Many American companies have such widely diverse shareholdings that no single owner has a large enough percentage of the total ownership to make involvement in the director nominating process economically rational. In order to facilitate the involvement of shareholders of very large corporations, I proposed a new Shareholder Advisory Committee at the 1992 Exxon Annual Meeting (a copy of the proposal and supporting statement are attached as Appendix C) which the SEC required the company in include in its proxy.iii This new committee, authorized by a by-law amendment, would consist of three paid representatives elected by the company's largest institutional shareholders; it would be funded with a penny a share by the company itself, and have a right to meet with the company, propose candidates for director and publish its views annually in the proxy statement. This is one way to deal with the adverse problems of "collective action" or "free riding" and to make possible involvement by conscientious fiduciaries (It is doubtful if any trust scheme would authorize fiduciaries for the largest funds to pay the entire costs of selecting or electing directors).

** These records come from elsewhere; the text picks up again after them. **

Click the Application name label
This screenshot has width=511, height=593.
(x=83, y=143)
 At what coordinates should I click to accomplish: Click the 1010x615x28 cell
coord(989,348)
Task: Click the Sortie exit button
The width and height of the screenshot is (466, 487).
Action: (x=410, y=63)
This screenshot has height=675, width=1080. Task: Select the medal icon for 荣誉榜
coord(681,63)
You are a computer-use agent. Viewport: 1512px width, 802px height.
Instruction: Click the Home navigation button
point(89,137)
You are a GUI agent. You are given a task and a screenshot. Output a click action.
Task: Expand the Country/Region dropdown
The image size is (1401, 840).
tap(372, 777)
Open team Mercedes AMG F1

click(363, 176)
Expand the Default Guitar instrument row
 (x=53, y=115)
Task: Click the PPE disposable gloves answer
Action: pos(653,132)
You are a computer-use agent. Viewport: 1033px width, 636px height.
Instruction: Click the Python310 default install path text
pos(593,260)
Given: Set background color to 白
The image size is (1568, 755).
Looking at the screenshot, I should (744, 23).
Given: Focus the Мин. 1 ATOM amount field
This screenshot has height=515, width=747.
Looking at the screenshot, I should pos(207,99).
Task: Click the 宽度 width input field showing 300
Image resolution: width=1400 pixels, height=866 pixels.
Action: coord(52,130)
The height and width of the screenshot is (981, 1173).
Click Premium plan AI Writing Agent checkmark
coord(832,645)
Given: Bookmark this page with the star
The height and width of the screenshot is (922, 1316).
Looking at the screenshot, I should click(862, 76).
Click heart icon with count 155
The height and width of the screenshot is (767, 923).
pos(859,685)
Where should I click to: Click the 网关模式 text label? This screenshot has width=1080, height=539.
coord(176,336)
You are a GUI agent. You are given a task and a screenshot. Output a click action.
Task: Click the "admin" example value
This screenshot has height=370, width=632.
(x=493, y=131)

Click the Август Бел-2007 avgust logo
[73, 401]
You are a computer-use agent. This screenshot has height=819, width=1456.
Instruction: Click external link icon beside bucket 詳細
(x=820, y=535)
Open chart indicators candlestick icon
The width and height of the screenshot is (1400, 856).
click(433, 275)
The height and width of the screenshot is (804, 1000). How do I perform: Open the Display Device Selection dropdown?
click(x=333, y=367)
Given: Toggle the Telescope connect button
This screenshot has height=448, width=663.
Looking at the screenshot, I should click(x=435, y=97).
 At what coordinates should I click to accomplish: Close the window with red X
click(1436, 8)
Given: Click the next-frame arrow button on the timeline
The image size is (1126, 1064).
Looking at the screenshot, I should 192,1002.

This is a very difficult issue, because what is at stake is not the process for nominating directors. What is at stake is the power to control the assets of publicly traded corporations - a power that CEOs have infamously abused to their own advantage and one that they will not lightly relinquish. Allowing independent candidacies for the board of directors would be a clear and effective signal to the market place that the SEC is determined to end the current situation of breach of fiduciary trust.

Respectfully Submitted,

Robert A.G. Monks


Appendix A - Capitalism Without Owners Will Fail - (

Appendix B - "Taking on Sears" - (

Appendix C - Shareholder Proposal - 1992 Exxon Annual Meeting - (

iPeter Drucker, "The Bored Board," in Towards the New Economic and Other Essays, Harper & Roe, New York 1981, p. 110
ii Hilary Rosenberg, A Traitor to his Class, Robert A.G. Monks and the Battle to Change Corporate America, at p. 215. Chapter 10 - "Taking on Sears". (John Wiley, 1999)
iii I am told that the Commission reversed itself in subsequent years and allowed companies to exclude from their proxy the Shareholder Advisory Committee Resolution.